In the aftermath of the campaign, some called for Bush to continue into Iraq and topple Saddam. Bush in speeches encouraged Iraqis to rise up against Saddam, while privately hoping someone within his own military would depose him.

“To occupy Iraq would shatter our coalition, turning the whole Arab world against us, and make a broken tyrant into a latter-day Arab hero,” Bush later said. “It would have taken us way beyond the imprimatur of international law, … assigning young soldiers to a fruitless hunt for a securely entrenched dictator and condemning them to fight in what would be an unwinnable urban guerrilla war.”

Bush ultimately would leave the Shia and Kurdish insurgents he urged to rise up against Saddam in 1991 to face the Iraqi leader’s wrath alone, leading to thousands of deaths. 

Still, the Kurdish crisis gave birth to the US-imposed no-fly zone in northern Iraq that allowed the Kurds to flourish into the semi-autonomous region now demanding independence. 

Tehran, which hated Saddam for the 1980s Iran-Iraq war, remained suspicious of Bush despite his pledge of “good will begets good will.” Iran leaned on Lebanon’s Shia militants to help win the release of American hostages like Terry Anderson of The Associated Press, but relations went no further.

One of Bush’s last acts as president was pardoning former Defence Secretary Caspar Weinberger and others for their role in the Iran-Contra scandal, an offshoot of that hostage crisis.

Iran has noted the death of Bush. A scrolling news bar on state television described Bush as being “like other US presidents who wished to see the collapse of the Islamic Republic.” State television announced Bush’s death, citing international reports.

The 1991 war gave birth to the network of military bases America now operates across the Gulf. Defence agreements with Gulf nations grew into a series of major military installations across the region. 

The presence of American troops in Saudi Arabia, home to the Muslim world’s holiest sites, served as a chief complaint of al-Qaida leader Osama bin Laden ahead of the September 11, 2001, terror attacks.

That mixed picture extends to the presidency of his son, George W. Bush, who ordered the 2003 US-led invasion of Iraq that overthrew Saddam, whom he once famously described as “the guy who tried to kill my dad one time.”

His son would launch the 2003 invasion of Iraq after 9/11 and become so hated in the Arab world an Iraqi journalist would even throw a shoe at him during a news conference. 

But the elder Bush remained beloved in Kuwait.

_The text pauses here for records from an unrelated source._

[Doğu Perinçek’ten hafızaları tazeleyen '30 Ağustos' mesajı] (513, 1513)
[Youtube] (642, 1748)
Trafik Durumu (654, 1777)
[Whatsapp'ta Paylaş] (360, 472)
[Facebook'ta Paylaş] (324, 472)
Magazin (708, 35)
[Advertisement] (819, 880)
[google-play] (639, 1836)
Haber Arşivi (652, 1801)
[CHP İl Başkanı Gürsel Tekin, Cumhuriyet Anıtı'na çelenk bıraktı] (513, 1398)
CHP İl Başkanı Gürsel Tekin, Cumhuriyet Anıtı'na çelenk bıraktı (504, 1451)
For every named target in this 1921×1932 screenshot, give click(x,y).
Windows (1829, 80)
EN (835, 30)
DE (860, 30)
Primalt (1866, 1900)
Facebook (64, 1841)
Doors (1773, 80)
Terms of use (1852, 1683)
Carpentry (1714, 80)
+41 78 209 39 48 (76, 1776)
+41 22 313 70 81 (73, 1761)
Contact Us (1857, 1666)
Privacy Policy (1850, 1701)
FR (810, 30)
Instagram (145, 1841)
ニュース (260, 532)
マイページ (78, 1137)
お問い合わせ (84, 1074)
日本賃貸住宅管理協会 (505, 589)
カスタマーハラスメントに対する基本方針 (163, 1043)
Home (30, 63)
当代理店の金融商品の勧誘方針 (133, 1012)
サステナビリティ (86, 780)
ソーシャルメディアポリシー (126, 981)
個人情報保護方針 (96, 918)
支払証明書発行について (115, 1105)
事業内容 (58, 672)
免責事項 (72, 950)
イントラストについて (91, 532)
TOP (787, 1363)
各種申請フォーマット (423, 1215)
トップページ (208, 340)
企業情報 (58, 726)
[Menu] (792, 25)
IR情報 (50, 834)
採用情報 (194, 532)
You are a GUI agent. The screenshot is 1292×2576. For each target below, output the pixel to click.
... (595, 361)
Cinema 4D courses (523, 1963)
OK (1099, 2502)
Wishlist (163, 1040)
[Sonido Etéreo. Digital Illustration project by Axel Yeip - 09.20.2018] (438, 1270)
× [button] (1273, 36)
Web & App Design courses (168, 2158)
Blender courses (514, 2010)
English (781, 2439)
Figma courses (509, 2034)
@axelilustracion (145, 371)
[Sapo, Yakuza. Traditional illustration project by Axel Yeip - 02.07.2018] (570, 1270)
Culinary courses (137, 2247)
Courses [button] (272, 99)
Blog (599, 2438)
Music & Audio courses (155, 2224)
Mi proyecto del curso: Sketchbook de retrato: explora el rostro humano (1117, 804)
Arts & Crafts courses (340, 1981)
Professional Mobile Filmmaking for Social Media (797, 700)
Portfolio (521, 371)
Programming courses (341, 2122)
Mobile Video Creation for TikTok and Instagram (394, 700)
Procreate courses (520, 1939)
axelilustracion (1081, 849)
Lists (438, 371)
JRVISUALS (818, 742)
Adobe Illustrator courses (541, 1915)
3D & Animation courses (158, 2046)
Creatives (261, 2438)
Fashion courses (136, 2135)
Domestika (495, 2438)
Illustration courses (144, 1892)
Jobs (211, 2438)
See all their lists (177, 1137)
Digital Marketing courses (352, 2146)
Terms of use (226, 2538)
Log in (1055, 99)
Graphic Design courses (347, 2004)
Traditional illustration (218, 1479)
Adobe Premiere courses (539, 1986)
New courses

Kuwaiti Emir Sabah al-Ahmad said he mourns the death of Bush, praising the former president’s "courageous" rejection of Iraq’s 1990 occupation of the oil-rich Gulf country, Kuwait’s official news agency KUNA reports.

"We remember his historic, honourable and courageous stances towards the state of Kuwait, his rejection of the Iraqi occupation since the first hours and the decisive decisions taken by the American administration under his leadership," KUNA quoted Kuwait’s leader as saying in a cable of condolences to US President Donald Trump.

Leaders in the United Arab Emirates (UAE) offered condolences to both President Donald Trump and former President George W. Bush for the elder Bush’s death. Dubai’s ruler Sheikh Mohammed bin Rashid Al Maktoum, who also is the UAE’s prime minister and vice president, tweeted that Emiratis remember Bush as “a firm ally and friend.”

Oman’s Sultan Qaboos bin Said similarly offered condolences.